SummaryIncreasing the starting dose of enoxaparin results in the early achievement of therapeutic anti-factor Xa levels in children receiving enoxaparin which is critical for effective therapy and the reduction of venipunctures. The aim of this study was: i) to determine the enoxaparin dose required to achieve therapeutic anti-factor Xa levels in infants and children, and ii) to establish whether increasing the starting dose of enoxaparin influenced the time required to reach the therapeutic range and the number of venipunctures required for dose-adjustment, and iii) the radiographic outcome of the thrombosis, where applicable. A retrospective chart review of children who received enoxaparin was carried out at the Stollery Children’s Hospital, Edmonton, Alberta, Canada. Patients treated with standard-dose enoxaparin (1.5 mg/kg for children ≤3 months of age, 1.0 mg/kg for children ≥3 months of age), were compared with children who received a higher initial starting dose of enoxaparin (1.7 mg/kg for children ≥3 months of age, 1.2 mg/kg for children ≥3 months of age).

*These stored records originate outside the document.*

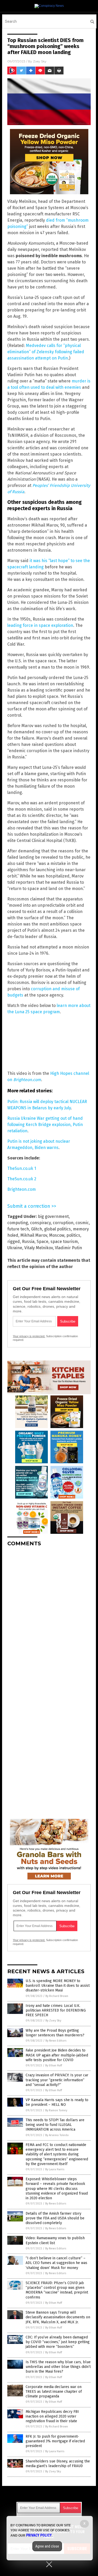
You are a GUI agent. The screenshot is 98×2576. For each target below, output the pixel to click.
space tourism (64, 1241)
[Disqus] (49, 1616)
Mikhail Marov (33, 1235)
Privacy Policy (39, 2535)
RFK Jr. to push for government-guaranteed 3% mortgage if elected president (55, 2441)
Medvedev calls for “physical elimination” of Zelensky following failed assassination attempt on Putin (45, 352)
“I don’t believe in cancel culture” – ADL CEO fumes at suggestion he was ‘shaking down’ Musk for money (56, 2263)
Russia (28, 1241)
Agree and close (47, 2546)
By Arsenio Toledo (57, 2135)
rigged (13, 1241)
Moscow (56, 1235)
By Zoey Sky (53, 2020)
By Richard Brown (56, 1996)
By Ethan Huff (53, 2065)
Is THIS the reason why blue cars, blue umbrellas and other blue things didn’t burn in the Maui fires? (58, 2367)
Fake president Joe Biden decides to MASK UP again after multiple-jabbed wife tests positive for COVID (57, 2055)
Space (42, 1241)
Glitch (36, 1229)
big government (53, 1216)
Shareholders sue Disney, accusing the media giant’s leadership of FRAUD (58, 2463)
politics (73, 1235)
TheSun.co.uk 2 (21, 1178)
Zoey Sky (40, 61)
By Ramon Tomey (56, 2110)
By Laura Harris (54, 2169)
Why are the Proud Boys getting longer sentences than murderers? (55, 2032)
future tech (18, 1229)
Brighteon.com (21, 1189)
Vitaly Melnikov (38, 1247)
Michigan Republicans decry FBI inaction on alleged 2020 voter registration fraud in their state (52, 2416)
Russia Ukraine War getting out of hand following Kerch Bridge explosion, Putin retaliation (45, 1124)
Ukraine (14, 1247)
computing (17, 1222)
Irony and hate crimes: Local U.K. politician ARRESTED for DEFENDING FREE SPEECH (56, 2010)
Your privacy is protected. (29, 1336)
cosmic (82, 1222)
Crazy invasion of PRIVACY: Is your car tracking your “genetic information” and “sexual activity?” (57, 2080)
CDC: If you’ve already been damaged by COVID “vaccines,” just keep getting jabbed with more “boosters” (58, 2342)
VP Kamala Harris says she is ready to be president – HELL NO (57, 2102)
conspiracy (40, 1222)
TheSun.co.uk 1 (21, 1168)
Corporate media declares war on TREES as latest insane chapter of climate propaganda (54, 2391)
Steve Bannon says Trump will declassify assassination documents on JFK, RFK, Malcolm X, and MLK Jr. (58, 2317)
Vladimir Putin (68, 1247)
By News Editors (55, 2040)
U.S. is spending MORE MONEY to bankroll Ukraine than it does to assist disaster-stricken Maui (58, 1986)
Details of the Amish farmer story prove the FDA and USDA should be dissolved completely (55, 2218)
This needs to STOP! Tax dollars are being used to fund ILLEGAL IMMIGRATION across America (55, 2125)
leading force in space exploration (40, 625)
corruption (63, 1222)
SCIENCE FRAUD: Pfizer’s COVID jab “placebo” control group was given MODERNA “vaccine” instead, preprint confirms (57, 2290)
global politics (57, 1229)
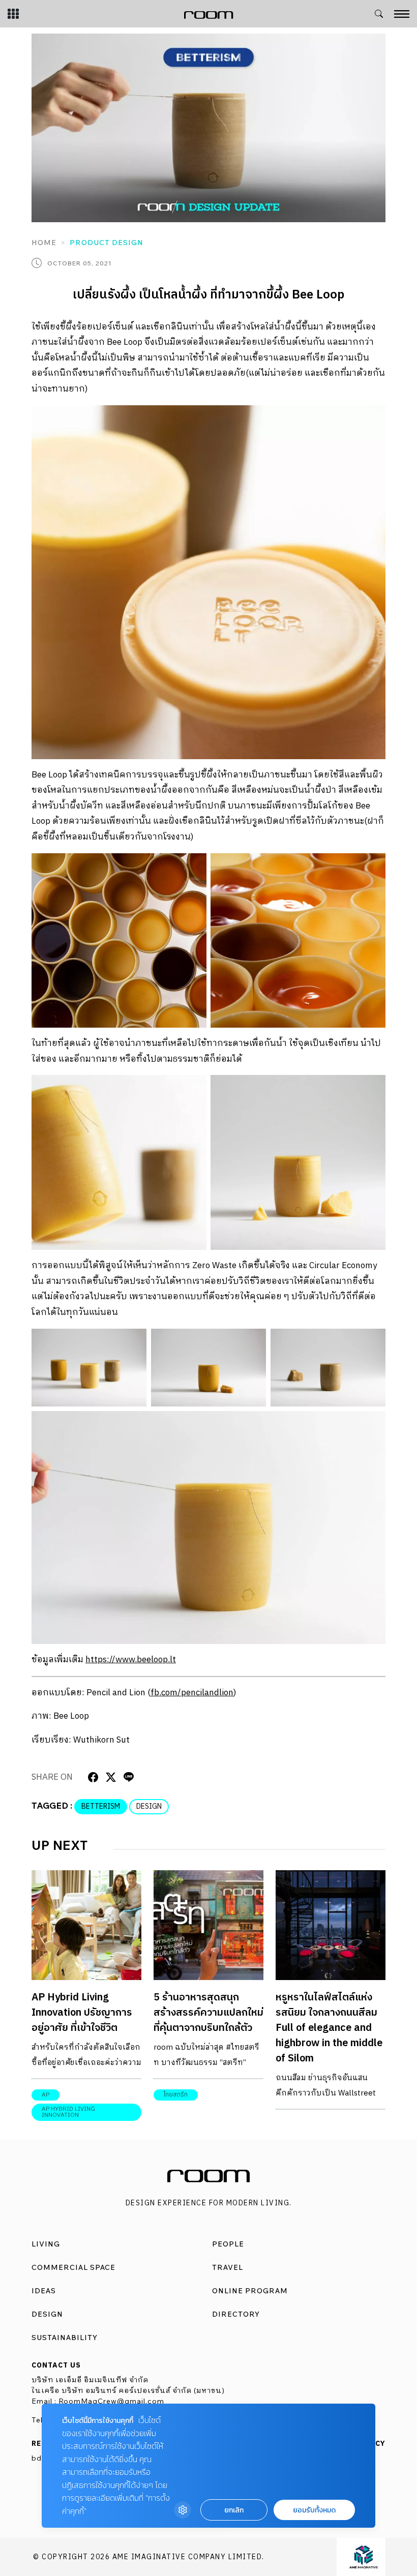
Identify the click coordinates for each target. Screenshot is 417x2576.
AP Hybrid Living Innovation (68, 2112)
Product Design (106, 242)
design (149, 1806)
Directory (236, 2314)
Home (44, 242)
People (228, 2244)
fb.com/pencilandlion (192, 1693)
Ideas (44, 2290)
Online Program (250, 2290)
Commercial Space (73, 2267)
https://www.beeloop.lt (130, 1660)
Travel (227, 2267)
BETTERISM (100, 1806)
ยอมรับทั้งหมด (314, 2510)
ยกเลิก (234, 2510)
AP (45, 2095)
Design (47, 2314)
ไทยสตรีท (176, 2095)
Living (46, 2244)
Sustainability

Infants <3 months required an enoxaparin dose of 1.83 mg/kg, and those who received an increased initial enoxaparin dose resulted in faster attainment of therapeutic anti-factor Xa levels requiring significantly fewer venipunctures. Similarly, infants ≥3–12 months, 1–5 years, and 6–18 years, require enoxaparin 1.48 mg/kg, 1.23 mg/kg and 1.13 mg/kg, respectively, in order to achieve a therapeutic anti-factor Xa level. In conclusion, increasing the starting dose of enoxaparin may result in more rapid attainment of therapeutic range with fewer venipunctures, dose adjustments, and without an increase in adverse events.